JOB: Resume the article on reforming college accreditors with the sentence that follows its last line, and keep writing in the same voice.

══ PASSAGE ══

Rebalance education toward quality, away from DEI by reforming accreditors
Quality education, not DEI practices, should be at the center of university accreditation.

The Trump White House has taken a hammer to the skin-deep, equity-focused “antiracism” that was a hallmark of the Biden administration. But the evangelists of diversity, equity, and inclusion endure, continually demanding identification of and opposition to supposed instances of racism by weighting the scales of equality toward the balance of “equity.”
This is all, of course, in defiance of a raft of executive orders to the contrary.
Because of this, President Trump has set his sights on what some may deem an unlikely culprit: college accreditors. These organizations have wielded significant power in shaping the face of higher education since the 1960’s. And that power has brought with it a host of discriminatory ills that have done nothing to improve the return on investment of a modern college education.
The college accreditation process is a formal recognition that an institution meets specific standards of educational quality and academic rigor — or so we are told. But increasingly, the power wielded by accreditors to certify programs, colleges, and graduate schools across the country bears less of a relationship to academic rigor, and more to shaping higher education in the mold of race essentialism.
That’s not just bad for the colleges under scrutiny, it’s bad for higher education overall.
To understand how easily radical ideologues can manipulate the accreditation process requires a basic understanding of the process itself.
Generally, states control their own educational institutions. But institutions of higher education operate with much independence and autonomy. As a result, they can vary widely in the quality and rigor of their programs.

═══
══ GIVEN INFORMATION ══

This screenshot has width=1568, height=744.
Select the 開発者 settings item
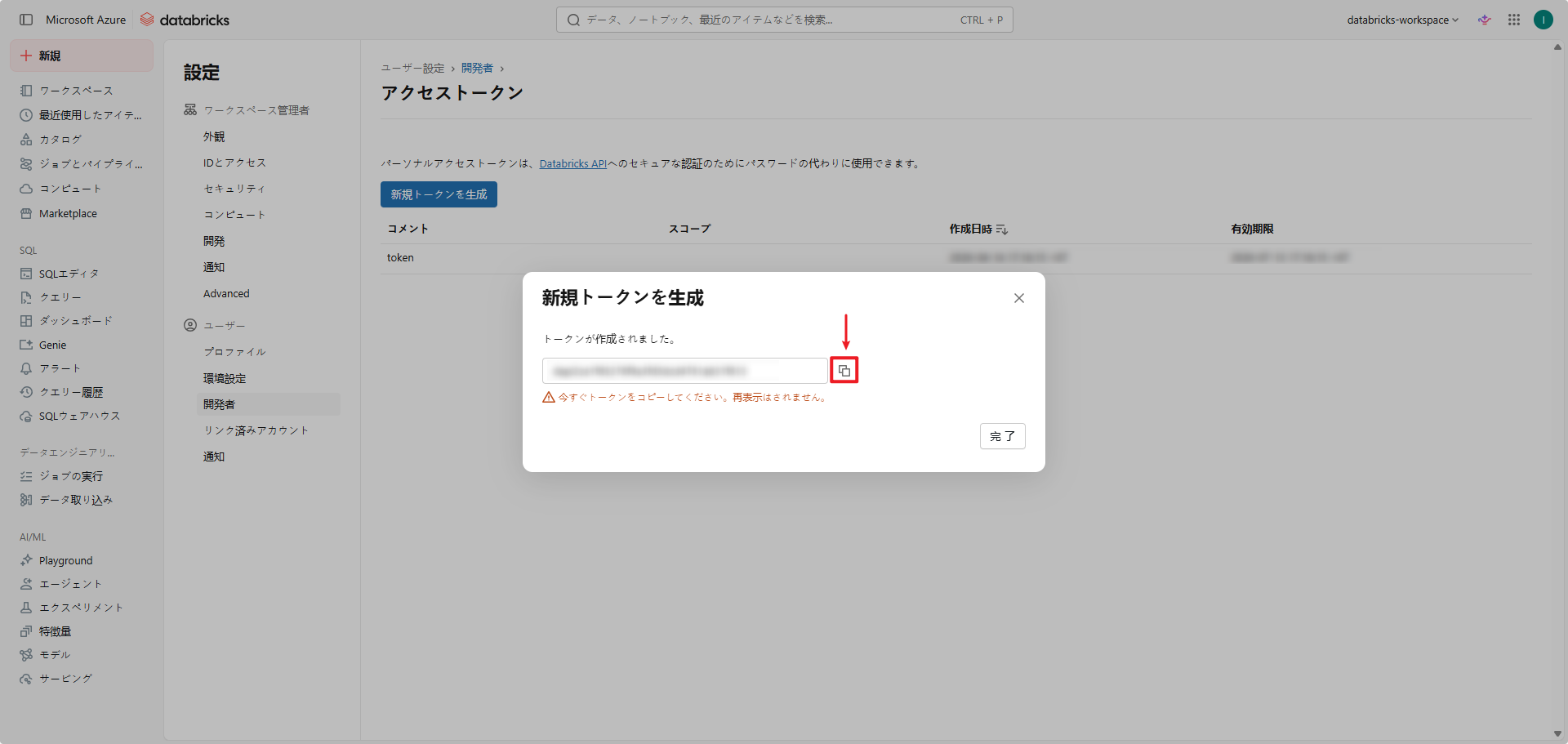[219, 404]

═══

RIGHT ANSWER:
Accounting for this, Congress enacted the Higher Education Act of 1965, which gives the Department of Education the ability to formally recognize various non-governmental entities (together with a handful of state governmental agencies) as accreditors. These accreditors oversee and ensure academic quality for institutions and programs of study across the country.
For students to receive federal student aid from the U.S. Department of Education for postsecondary study under Title IV of the Higher Education Act (such as Pell Grants, work study programs, and federal student loans), they must attend an institution accredited by a "nationally recognized" accrediting agency. And to earn accreditation, higher-education institutions must prove they meet wide-ranging standards covering everything from mission and faculty to admissions and programming.
Last year, the federal government doled out $120.8 billion in loans, grants and work-study funds to more than 9.9 million students. So although accreditation is theoretically voluntary, access to billions of dollars of Title IV aid annually is a carrot impossible to resist for most institutions. What’s more, graduation from an accredited school or graduate program is often a requirement for certain employers and the granting of certain professional licenses — such as a license to practice law.
By yielding this kind of power, accrediting agencies — private educational associations — not only get to establish their own evaluation criteria, but can also can do it according to political preference, ideology, or worldview. This has allowed them to shape higher education in their own image. And of late, the mantra of accreditation has been “less rigor, more race.” Recent history bears this out.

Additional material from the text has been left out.